§ **Assignment**: Whenever a line carries the word "height", pull it out of the entries.

___ Stored data

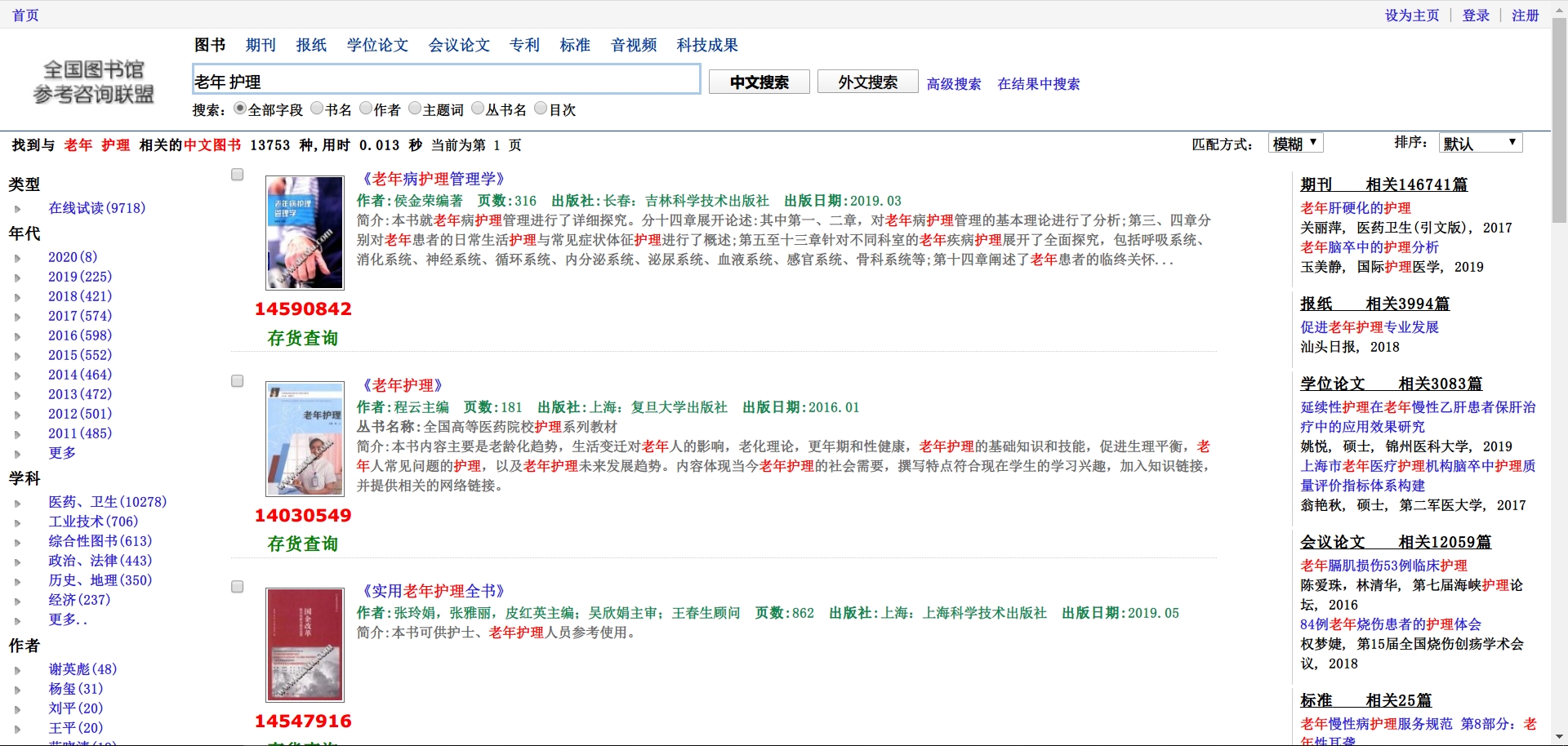Click the arrow icon next to 谢英彪(48)
Screen dimensions: 1568x746
click(17, 670)
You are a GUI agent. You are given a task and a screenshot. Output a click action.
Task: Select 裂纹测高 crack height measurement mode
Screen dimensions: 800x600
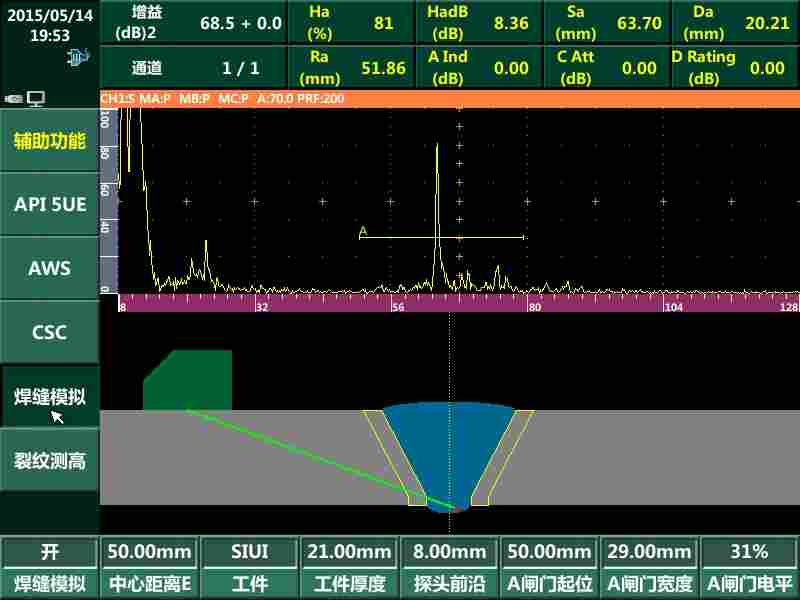pos(48,461)
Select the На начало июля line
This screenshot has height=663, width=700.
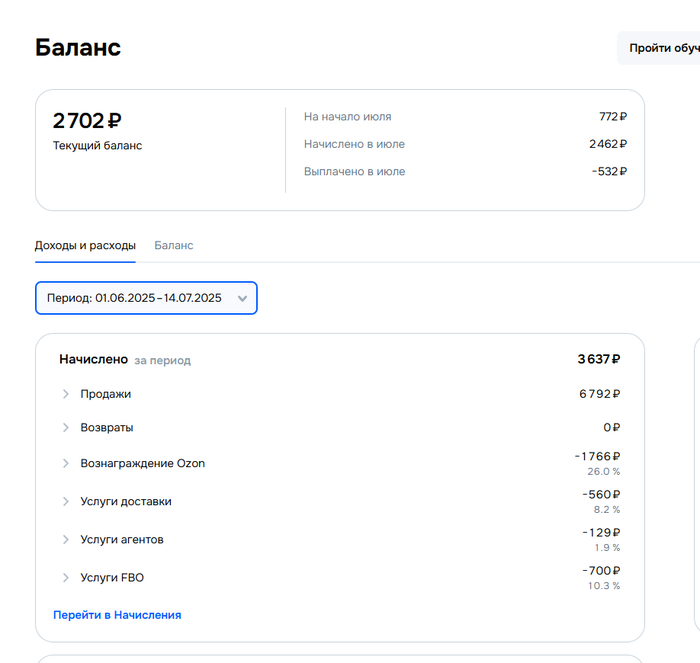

______

§ **Written response**:
Task: Select 裂纹测高 crack height measurement mode
This screenshot has height=663, width=700.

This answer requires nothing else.